[Stored data]

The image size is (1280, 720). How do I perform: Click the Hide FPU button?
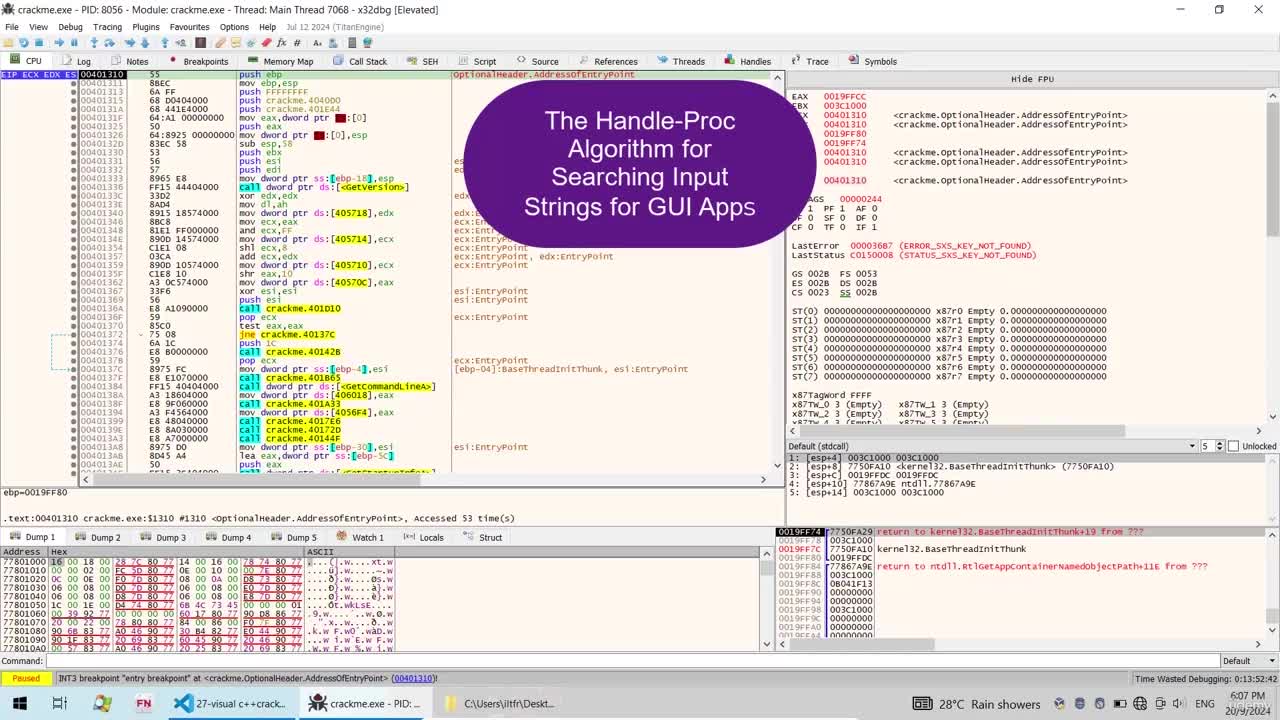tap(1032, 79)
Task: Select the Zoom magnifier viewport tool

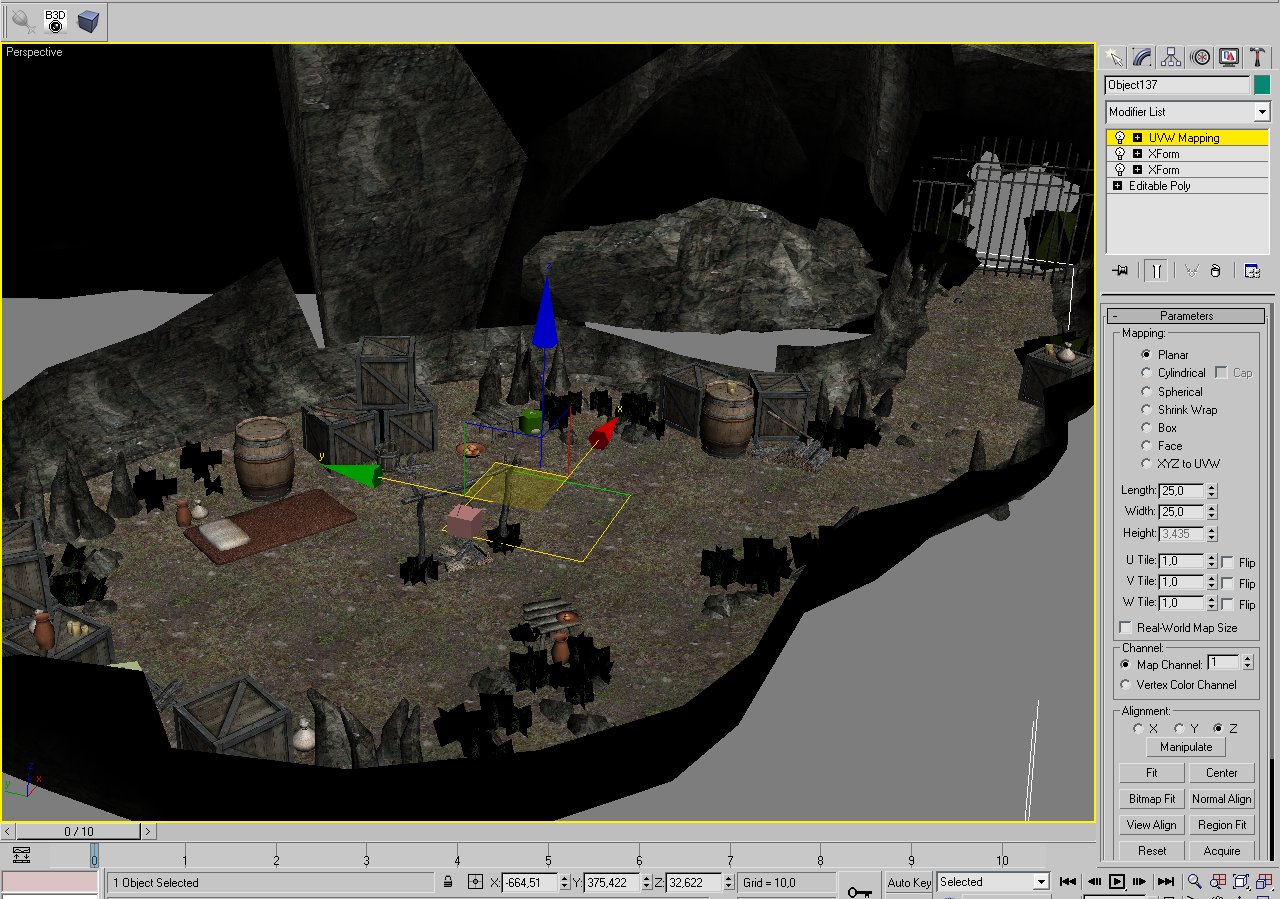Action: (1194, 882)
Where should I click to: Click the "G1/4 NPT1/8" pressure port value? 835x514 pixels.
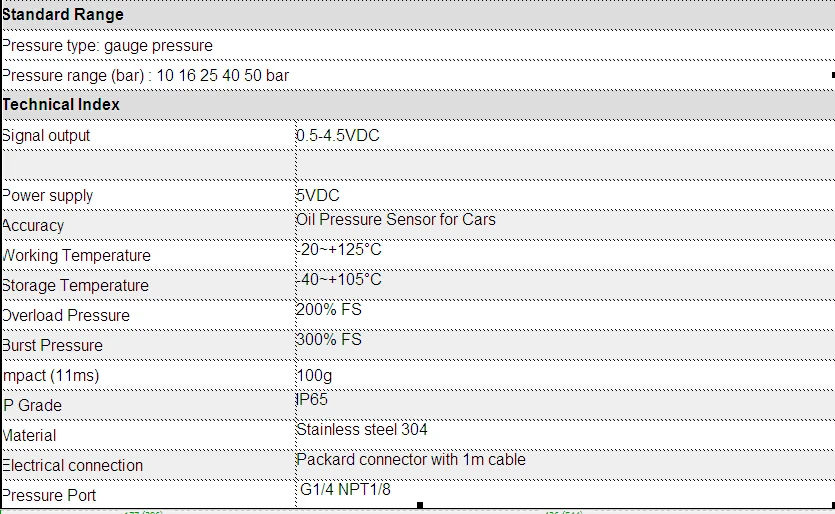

▸ **Exercise details**: Please repeat every record exactly as it stands, leaving out any pictures.

▸ **Response box**:
The image size is (1280, 720). How do I perform: Click the Hide FPU button?
tap(1032, 79)
Task: Select the Zoom magnifier viewport tool

Action: (1194, 882)
Where should I click to: Click the "G1/4 NPT1/8" pressure port value? 835x514 pixels.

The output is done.